Primary Schools in Spotlight at Funding Talks

Less than a week after Unicef announced that primary school enrollment in Cambodia had reached a high of 94.5 percent, government officials and foreign donors met Tuesday to discuss ways to improve the quality of the education those students are getting.

They came together for the start of a two-day workshop hosted by the Finance Ministry in Phnom Penh to help the government decide how to prioritize education spending over the next two years.

Despite high student enrollment, Cambodia’s more than 55,000 primary school teachers are hard to come by in rural areas and lag behind their regional counterparts in training.

“Students should spend six years to transition from primary to secondary school, but in Cambodia it takes eight years on average and in some cases 10 years. The quality of the teachers explains this,” said Nath Bunroeun, a secretary of state at the Education Ministry.

As for the gap between rural and urban education, Tsuyoshi Fukao, the World Bank’s resident education specialist, said it was evident in teacher-student ratios.

“The teacher-student ratio in six provinces, like Prey Veng, Oddar Meanchey, Siem Reap and Ratanakkiri, is about 50 to one. The ratio in Phnom Penh is 32 to one,” he said, suggesting a raise in salaries to change that.

“Their salary is $120. So a $20 [relocation] incentive is not enough,” he said “We are saying double of the salary. If the salary is $120, it should be $240. But this has to be done with step-by-step increase.”

Pat Mony, deputy director of Sokha Phally secondary school in Kompong Speu province’s Chbar Mon City, agreed that the Education Ministry should spend more on salaries.

“Teachers from other provinces come to teach, but the salary is so small that they need to have another job. That’s why they teach only one to two hours a day,” she said.

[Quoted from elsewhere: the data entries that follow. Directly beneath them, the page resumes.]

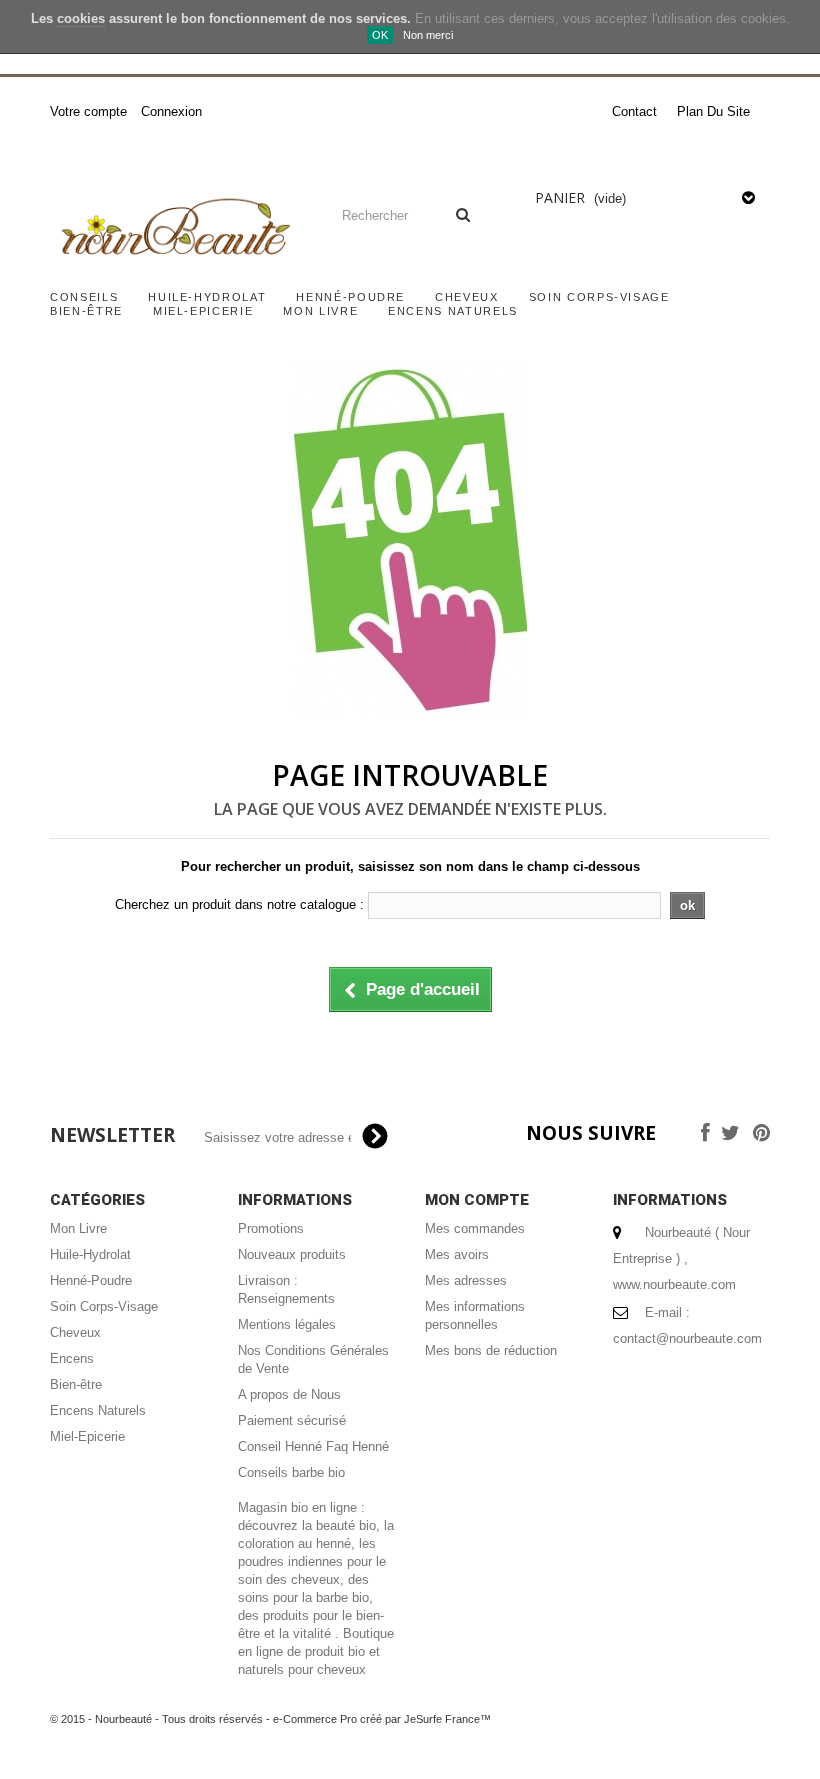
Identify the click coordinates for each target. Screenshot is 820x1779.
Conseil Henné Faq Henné (313, 1446)
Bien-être (86, 311)
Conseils (84, 297)
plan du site (713, 111)
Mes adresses (466, 1280)
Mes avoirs (457, 1254)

Unicef’s education specialist, Erika Boak, said the government should do more to place teachers in the communities where they live, and let teachers in indigenous communities teach in the local language.

“Unicef is advocating to have a sustainable teaching force that is from the local areas,” she said. “You can potentially drop your standards slightly for your qualifications, but have local people teach in the local language.”

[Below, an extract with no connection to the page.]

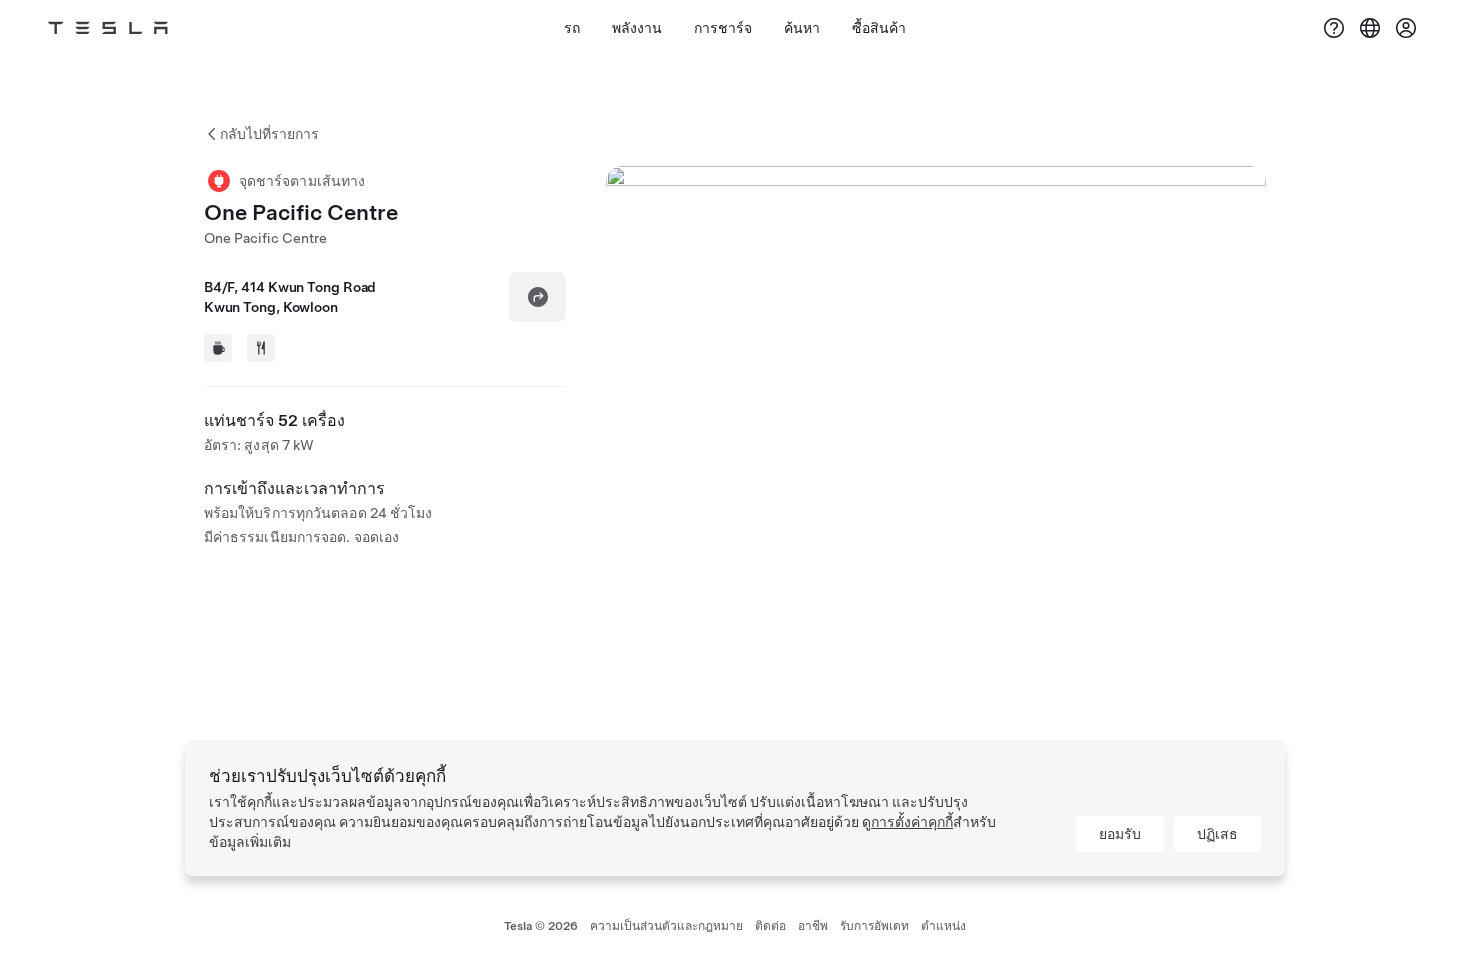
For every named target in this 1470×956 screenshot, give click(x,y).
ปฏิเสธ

To improve teaching quality across the board, Education Minister Hang Chuon Naron said the government plans to make bachelor’s degrees mandatory for all secondary and primary school teachers.

“With this new standard we will ask new teachers to obtain a bachelor’s degree, and for the existing teachers we will encourage them to upgrade their education,” he said.

“We will open training programs sponsored by the government and short courses offered by private universities, but we will consider topping up salaries as incentives for teachers to get the training.”